**** Recorded information ****
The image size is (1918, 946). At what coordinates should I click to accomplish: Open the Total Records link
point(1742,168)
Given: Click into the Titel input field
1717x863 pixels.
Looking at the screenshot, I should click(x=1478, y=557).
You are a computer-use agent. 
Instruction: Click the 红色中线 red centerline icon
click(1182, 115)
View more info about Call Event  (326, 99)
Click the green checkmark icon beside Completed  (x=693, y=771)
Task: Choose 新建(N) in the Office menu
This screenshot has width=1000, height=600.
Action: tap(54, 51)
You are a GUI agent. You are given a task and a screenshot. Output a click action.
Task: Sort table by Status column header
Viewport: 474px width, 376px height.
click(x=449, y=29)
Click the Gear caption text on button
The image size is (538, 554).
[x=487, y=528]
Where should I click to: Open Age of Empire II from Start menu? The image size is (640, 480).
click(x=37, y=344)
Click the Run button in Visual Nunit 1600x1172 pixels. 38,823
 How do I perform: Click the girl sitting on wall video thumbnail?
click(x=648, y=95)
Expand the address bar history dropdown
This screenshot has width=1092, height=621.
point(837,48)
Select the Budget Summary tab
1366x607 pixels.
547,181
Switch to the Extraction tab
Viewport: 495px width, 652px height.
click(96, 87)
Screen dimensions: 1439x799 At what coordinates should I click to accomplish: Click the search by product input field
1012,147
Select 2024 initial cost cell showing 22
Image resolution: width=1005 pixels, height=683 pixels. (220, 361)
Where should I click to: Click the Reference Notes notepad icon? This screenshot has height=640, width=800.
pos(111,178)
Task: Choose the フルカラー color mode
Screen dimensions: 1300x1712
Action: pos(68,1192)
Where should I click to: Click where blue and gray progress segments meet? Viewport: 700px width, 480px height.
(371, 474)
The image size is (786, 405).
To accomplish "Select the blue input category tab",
****
**What you have to do**: From the top of the listing above, restate each line word for word up to and including the line with "You are a computer-use agent."; add nothing else.

**Exercise response**:
The image size is (1918, 946). At what coordinates should I click to accomplish: Open the Total Records link
point(1742,168)
Given: Click into the Titel input field
1717x863 pixels.
Looking at the screenshot, I should click(x=1478, y=557).
You are a computer-use agent. 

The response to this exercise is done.